The Dugout

Julia Rose
2 min readMay 7, 2022

A poem by Julia R. DeStefano

Photo by Frankie Lopez on Unsplash

The Dugout

I’ve stopped waiting for your phone call.

The call that is doubtful to come

though he sees my eyes meet the phone.

Not discouraging me from secretly hoping

for some natural miracle

when I think we both know

that the man who vowed to never cause me pain

has hit a home run against his Rose in this tired game.

A walk-off —but it’s not the one we had planned.

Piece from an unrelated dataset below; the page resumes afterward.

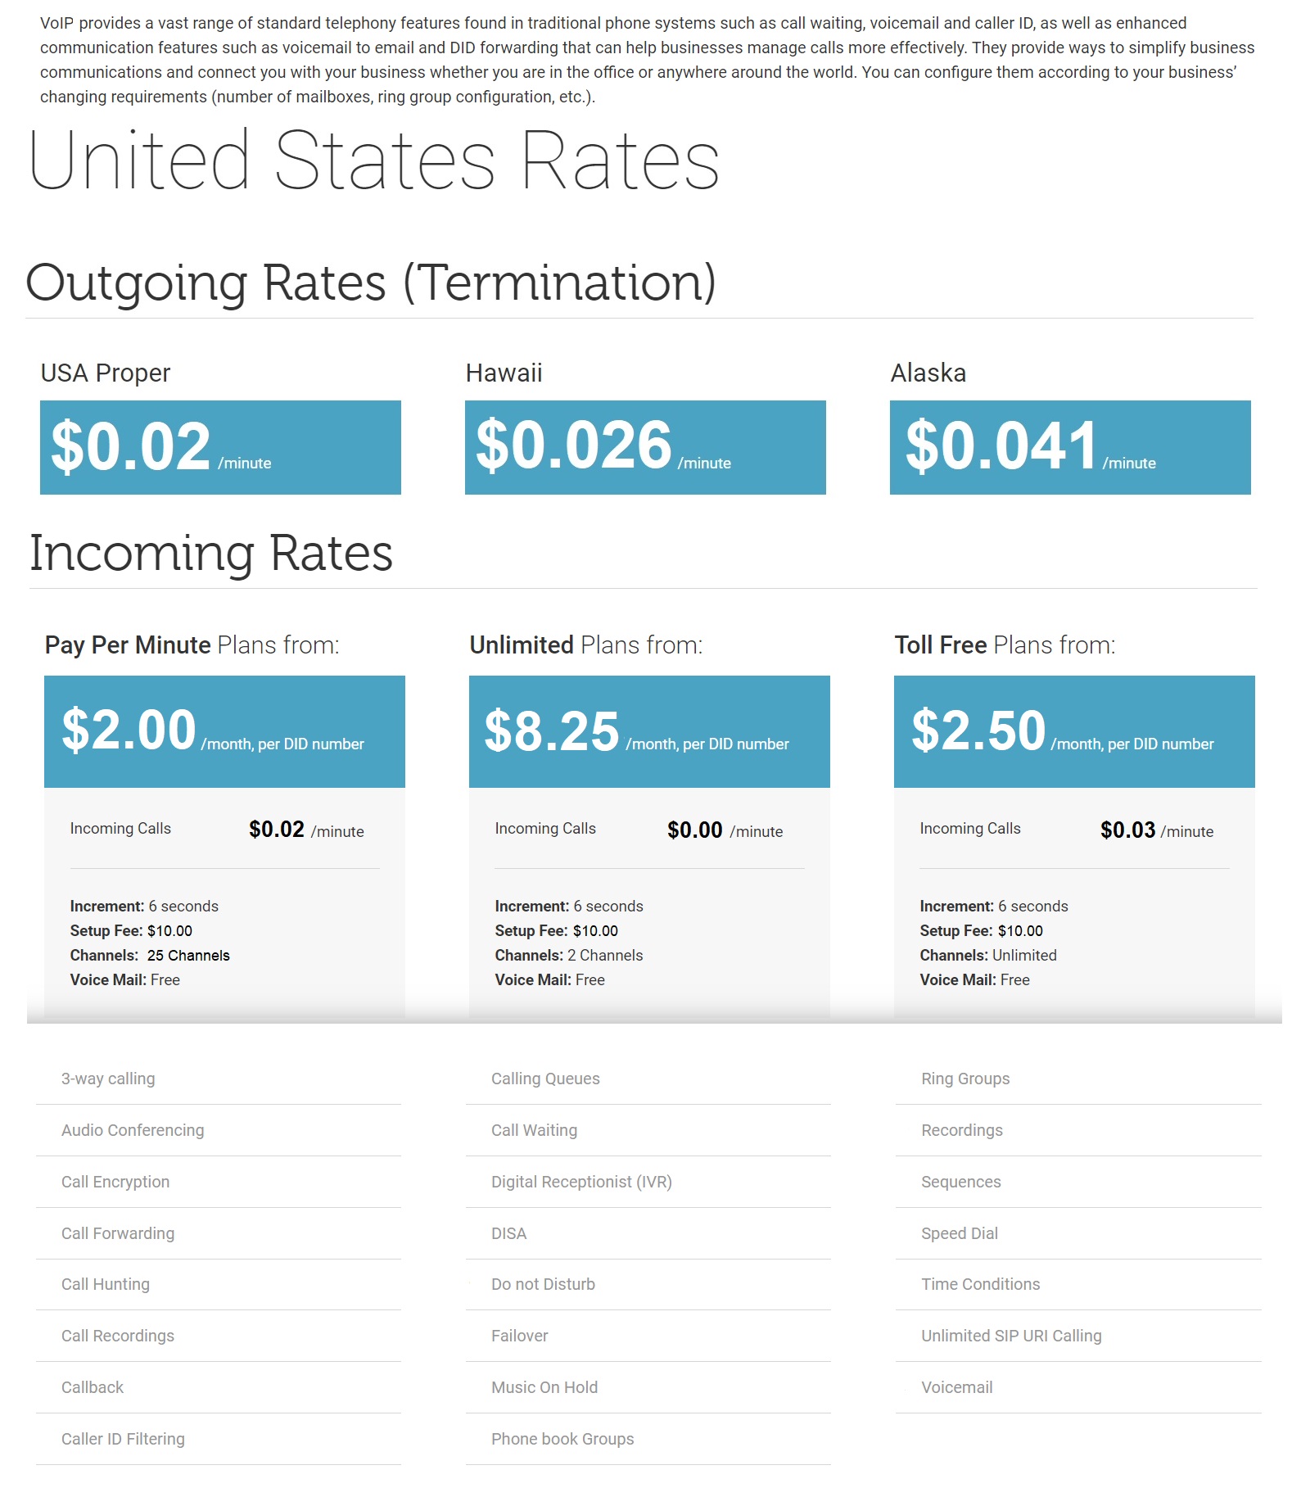Click the Caller ID Filtering link
This screenshot has width=1292, height=1497.
coord(123,1439)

Not when I was made out to be the Lady in White,

and Roy was so close to the truth.

Come with me, he says wordlessly.

And I swear I can hear his eyes talking:

I know you’ve been less here.

Until we find ourselves in the dugout

in some ironic echo of reality.

A ball being tossed around on the field

by an unskilled player who keeps letting it drop

and batter and bruise.

Where each bounce feels crippling to me

because it could be you out there,

knocking around the heart you promised to protect

before the streetlights come on.

He tells me about California

and embraces me like he’s squeezing every drop of pain

from the cells of my body

until these baseball images fall away

yet the smell of freshly-cut grass remains,

and I think I created his friendship from teardrops on pages.

He questions my invisible ties to this place

in a season of wither

because it takes two to water away a deliberate dry spell .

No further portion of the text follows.